The Metric System — Integral to the balance of superiority between Europe and the Customary strongholds of England and the United States, the Metric system was developed thanks to France’s First Republic, when the old was thrown out in favor of the new—both aristocratically and scientifically. Based on the standard measurements set forth by the kilogramme des Archives and mètre des Archives as a way to equalize the monetary advantage to variations in measurements from country to country, the Metric system has become one of the principle reasons why the American Empire has let its weight get out of control.

Aspirin — First prepared by French chemist Charles Frederic in 1853, acetylsalicyclic acid was quickly abandoned until German chemists took another look at the compound, creating an analgesic juggernaut that would overshadow its young competitor, acetaminophen, until someone was finally clever enough to mix Tylenol with another compound isolated by French chemist Pierre Robiquet in 1832: codeine.

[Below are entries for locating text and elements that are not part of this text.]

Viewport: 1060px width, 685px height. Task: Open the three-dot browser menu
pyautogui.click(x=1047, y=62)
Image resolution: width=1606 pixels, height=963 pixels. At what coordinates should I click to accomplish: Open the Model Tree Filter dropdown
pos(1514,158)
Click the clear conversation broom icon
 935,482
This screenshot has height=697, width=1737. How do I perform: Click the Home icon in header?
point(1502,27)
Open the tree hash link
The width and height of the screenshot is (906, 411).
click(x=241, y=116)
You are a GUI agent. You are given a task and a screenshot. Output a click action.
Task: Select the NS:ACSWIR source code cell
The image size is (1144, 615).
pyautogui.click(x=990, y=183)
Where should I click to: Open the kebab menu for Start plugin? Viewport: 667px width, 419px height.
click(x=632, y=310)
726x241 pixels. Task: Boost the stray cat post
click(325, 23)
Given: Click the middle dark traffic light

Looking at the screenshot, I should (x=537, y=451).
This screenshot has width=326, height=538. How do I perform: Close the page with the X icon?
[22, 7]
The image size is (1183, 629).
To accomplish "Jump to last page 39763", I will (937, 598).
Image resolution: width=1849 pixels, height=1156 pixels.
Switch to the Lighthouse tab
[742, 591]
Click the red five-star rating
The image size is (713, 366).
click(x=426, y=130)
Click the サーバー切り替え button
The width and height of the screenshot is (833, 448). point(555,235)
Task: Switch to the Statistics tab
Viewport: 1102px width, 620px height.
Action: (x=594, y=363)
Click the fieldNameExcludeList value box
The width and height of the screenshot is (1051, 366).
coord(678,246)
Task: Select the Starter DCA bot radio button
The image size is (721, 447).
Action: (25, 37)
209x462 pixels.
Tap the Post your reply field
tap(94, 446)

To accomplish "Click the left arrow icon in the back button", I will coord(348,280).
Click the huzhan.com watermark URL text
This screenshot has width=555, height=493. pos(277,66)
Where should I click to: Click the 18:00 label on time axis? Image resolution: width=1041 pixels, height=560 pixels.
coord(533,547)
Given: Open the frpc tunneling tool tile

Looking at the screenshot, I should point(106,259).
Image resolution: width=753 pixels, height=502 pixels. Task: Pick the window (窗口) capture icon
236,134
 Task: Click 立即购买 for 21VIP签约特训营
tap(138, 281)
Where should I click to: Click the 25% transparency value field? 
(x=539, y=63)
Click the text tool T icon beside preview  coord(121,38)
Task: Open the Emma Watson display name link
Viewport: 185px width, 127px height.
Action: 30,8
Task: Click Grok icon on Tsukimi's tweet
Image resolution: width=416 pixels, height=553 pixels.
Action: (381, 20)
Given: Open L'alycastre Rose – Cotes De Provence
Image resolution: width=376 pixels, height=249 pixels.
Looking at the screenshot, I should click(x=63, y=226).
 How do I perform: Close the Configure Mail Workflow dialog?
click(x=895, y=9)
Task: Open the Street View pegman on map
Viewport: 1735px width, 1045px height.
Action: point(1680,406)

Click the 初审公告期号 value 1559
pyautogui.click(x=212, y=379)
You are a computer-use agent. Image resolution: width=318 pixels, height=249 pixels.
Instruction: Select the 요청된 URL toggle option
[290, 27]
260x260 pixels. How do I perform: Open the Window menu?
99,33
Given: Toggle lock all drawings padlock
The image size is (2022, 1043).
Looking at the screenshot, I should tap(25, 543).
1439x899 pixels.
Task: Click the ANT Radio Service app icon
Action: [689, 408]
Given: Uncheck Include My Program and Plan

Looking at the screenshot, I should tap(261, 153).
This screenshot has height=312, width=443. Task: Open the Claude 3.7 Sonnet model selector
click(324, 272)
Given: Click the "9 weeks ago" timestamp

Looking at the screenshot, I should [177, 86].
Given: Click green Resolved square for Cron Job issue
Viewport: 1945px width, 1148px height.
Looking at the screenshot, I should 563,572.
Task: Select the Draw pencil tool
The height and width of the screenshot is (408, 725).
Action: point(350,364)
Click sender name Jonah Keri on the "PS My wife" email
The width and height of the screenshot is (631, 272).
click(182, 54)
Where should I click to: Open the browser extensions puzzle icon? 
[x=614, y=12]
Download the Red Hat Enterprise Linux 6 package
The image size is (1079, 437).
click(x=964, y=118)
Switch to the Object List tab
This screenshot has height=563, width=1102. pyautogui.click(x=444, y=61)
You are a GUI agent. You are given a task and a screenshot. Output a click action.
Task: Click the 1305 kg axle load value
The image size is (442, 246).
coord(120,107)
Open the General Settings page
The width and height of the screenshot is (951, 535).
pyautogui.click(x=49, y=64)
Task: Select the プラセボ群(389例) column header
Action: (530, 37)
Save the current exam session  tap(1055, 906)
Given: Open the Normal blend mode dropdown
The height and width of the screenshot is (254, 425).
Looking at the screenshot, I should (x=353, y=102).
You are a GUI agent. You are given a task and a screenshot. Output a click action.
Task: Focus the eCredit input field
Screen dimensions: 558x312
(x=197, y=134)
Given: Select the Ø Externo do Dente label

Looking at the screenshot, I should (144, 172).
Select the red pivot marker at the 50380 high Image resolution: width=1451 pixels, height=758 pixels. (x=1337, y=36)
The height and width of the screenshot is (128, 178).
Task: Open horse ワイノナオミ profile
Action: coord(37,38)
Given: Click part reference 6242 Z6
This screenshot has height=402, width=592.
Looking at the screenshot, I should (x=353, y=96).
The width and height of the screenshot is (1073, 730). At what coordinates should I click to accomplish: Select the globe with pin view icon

Hypodermic needle — Unsatisfied with oral analgesics, in the mid-1800s, a mad dash was on to start injecting people with drugs as soon as possible. Enter into the bar an Irishman, a Scotsman, and a Frenchman—the latter being Charles Pravaz—who invented methods of hypodermic injection independently of each other. Pravaz used a syringe forged entirely out of silver (a famously antimicrobial metal) to give sheep subdermal injections and earn himself, in all likely, a number of suggestive nicknames from the Lyon natives.

Denim — The only thing on this earth more comfortable than analgesics and opioids, denim originates and gets its name from the town of Nîmes (the fabric, in French, was thus de Nîmes). It was the Italians who first used the fabric to fashion pants—or Gênes, since they came from Genoa—but the invention of the fabric and its unparalleled comfort are distinctly France’s claim.

SONAR — Once the bikini had been invented, women could dive under the surface of the water, disappearing from view. To solve that particular peeping problem, French physicist Paul Langevin developed SONAR. Either that, or he worked in collaboration with a Russian electrical engineer to invent a way to detect submarines three decades before the bikini was ever invented, right in the middle of World War I. Later, wanting to give the British technology know as RaDAR (RAdio Detection And Ranging) an underwater brother, the United States renamed the processes invented by Langevin SoNAR (Sound Navigation And Ranging). The Americans were still, however, probably forced to use Customary measurements in their work.

Photography and Cinematography — Sensing, perhaps, that one day bikinis would be invented, Nicéphore Niépce got to work on printing photographic images while Louis Daguerre developed ways to capture them, probably in the hopes that these fleeting flashes at the beach might be preserved throughout the ages. Perhaps not, though. Prophetic visions of two-piece bathing suits or not, they were followed later in the 19th century by the invention of the motion picture camera and projector by Louis Le Prince, the cinematograph by the Lumière brothers, and a number of the first photographic and cinematographic tricks by Georges Méliès.

The World Cup — Now that motion pictures were well on their way, it was time for Jules Rimet, the third president of FIFA, to give the cameras something worth recording: the World Cup. Played for the first time in 1930, the Uruguayan hosts ran away with the competition, with Argentina coming in second, and the United States and Yugoslavia technically tying for third place, even though no third place game was played. It remains the best World Cup result for a U.S. team to this day.

Bonus Invention: Frenchman Baron Pierre de Coubertin is credited with founding the International Olympic Committee and creating the modern Olympics, as well as the Summer and Winter Olympic Games, the latter two being ideas that are somehow less original than the modern Olympics themselves.